For context, the Peugeot 205 hatchback released in 1983 had four seats, weighed around 1630 pounds, and returned approximately 40 miles per gallon. The brief must have raised more than a few eyebrows in Gothenburg but Volvo had made up its mind: it was 1983, but the company wanted the kind of car it imagined we’d all be driving in the year 2000.
Called Light Component Project (LCP) 2000, the concept leveraged then-new materials and technologies. Volvo cleverly relied on composites, magnesium, and aluminum to land close to its weight target. It also made the door frames with carbon fiber, and this was a very big deal; at the time, the exotic, super-strong material was becoming increasingly common in race cars but it remained rare in the realm of street-legal cars due to its cost.
Volvo unveiled four examples of the LCP 2000 in 1983. Two were powered by a 1.3-liter three-cylinder turbodiesel engine made with magnesium and rated at 50 horsepower, while two others used a cast-iron 1.4-liter turbodiesel three-cylinder tuned to deliver a more usable 90-horsepower output. Both engines were mounted transversely to spin the front wheels via either a five-speed manual transmission or a CVT, and they were developed to run on a wide variety of fuels, including rapeseed oil normally used for frying. Volvo employees reportedly noted that the prototypes “had a nice smell of fish and chips” when driving by. Yummy.
The design was about what you’d expect from an experimental Volvo made in the early 1980s. Form followed function, and making the LCP as aerodynamic as possible was important to keep fuel economy in check, so the end result was a two-door hatchback that looked like it escaped from a comic book. The LCP was characterized by a wedge-shaped silhouette, a relatively low and flat front end, huge windows, and deep side skirts ready to pick a fight with even the smallest speed bumps. Volvo mounted the headlights behind clear panels and partially covered the rear wheels to achieve a 0.25 drag coefficient.
From the driver’s perspective, the LCP 2000 appeared nearly ready for production. It featured a four-spoke steering wheel, a heater, a clock, and an AM/FM radio mounted vertically on the center console. Riding in the back was a different story: Volvo installed a pair of rear-facing seats that could only be accessed by crawling through the hatch. Getting in must have felt like creeping into a dragon’s mouth.
Volvo tested the four cars but stopped short of giving the funky-looking hatchback the proverbial green light for production.
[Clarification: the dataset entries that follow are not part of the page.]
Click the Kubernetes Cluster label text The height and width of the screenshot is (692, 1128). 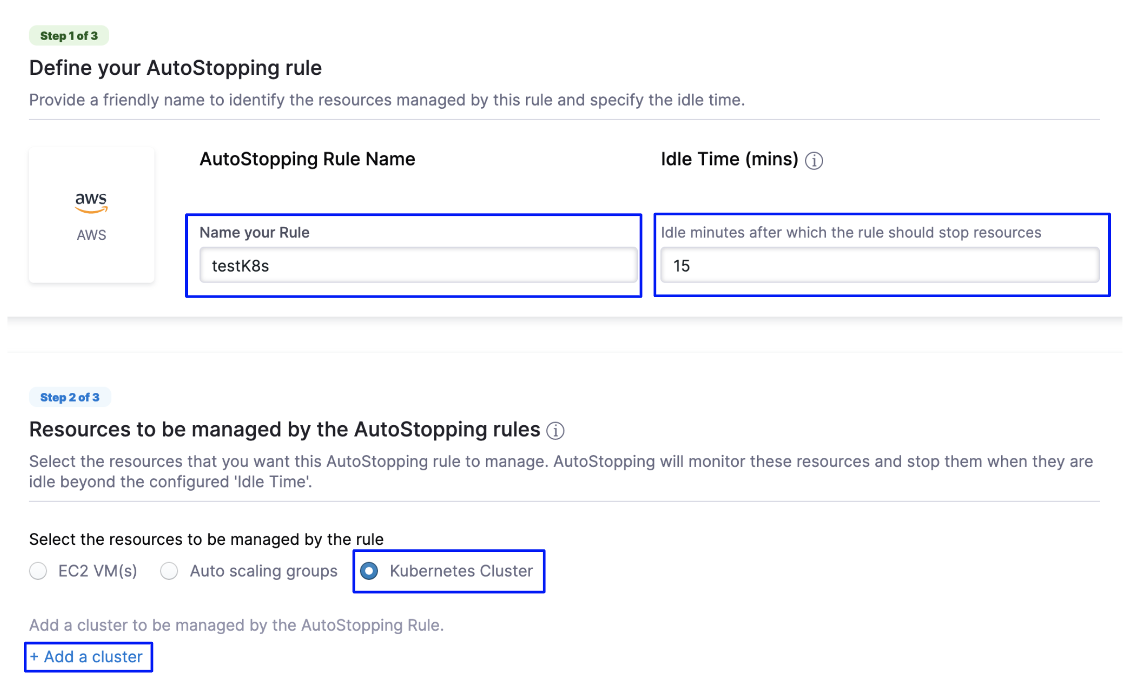[462, 571]
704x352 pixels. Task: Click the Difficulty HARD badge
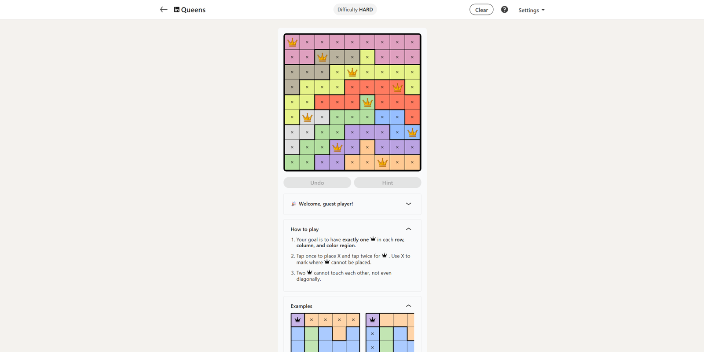355,10
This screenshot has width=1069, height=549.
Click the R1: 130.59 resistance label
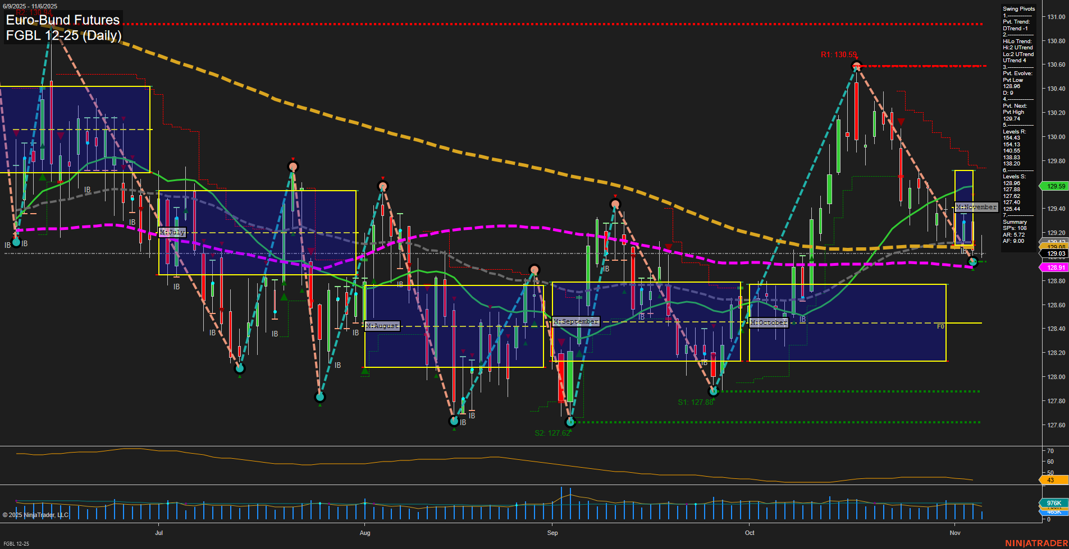tap(838, 55)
The company archives department explains one of the issues holding back the LCP 2000: very few motorists cared about lightweight materials and alternative fuels in the early 1980s. Hypermiling wasn’t cool; watching Lancia win the 1983 World Rally Championship was. While the LCP 2000 remained an oddity, some of the lessons learned during the project permeated the cars Volvo released in the 1980s and the 1990s, and the idea of a wedge-shaped compact materialized when the 480 made its debut in 1986.
Today, a lightweight material like carbon fiber is used on ordinary cars without much fanfare; Toyota Prius Prime’s rear hatch is made of the stuff, as is the BMW i3’s underlying structure. Composite materials and small, fuel-efficient turbodiesel engines first merged into Europe’s automotive mainstream during the 1990s, and cars like the first-gen Honda Insight eventually embraced similar aero benefits. (Note the stubby rear end and covered rear wheels.) In the end, Volvo’s crystal ball with the LCP 2000 wasn’t too wide of the mark but simply ahead of its time. And maybe it’s better that modern EVs, with their zero-emission capability, don’t carpet-bomb roadways with french fry odors.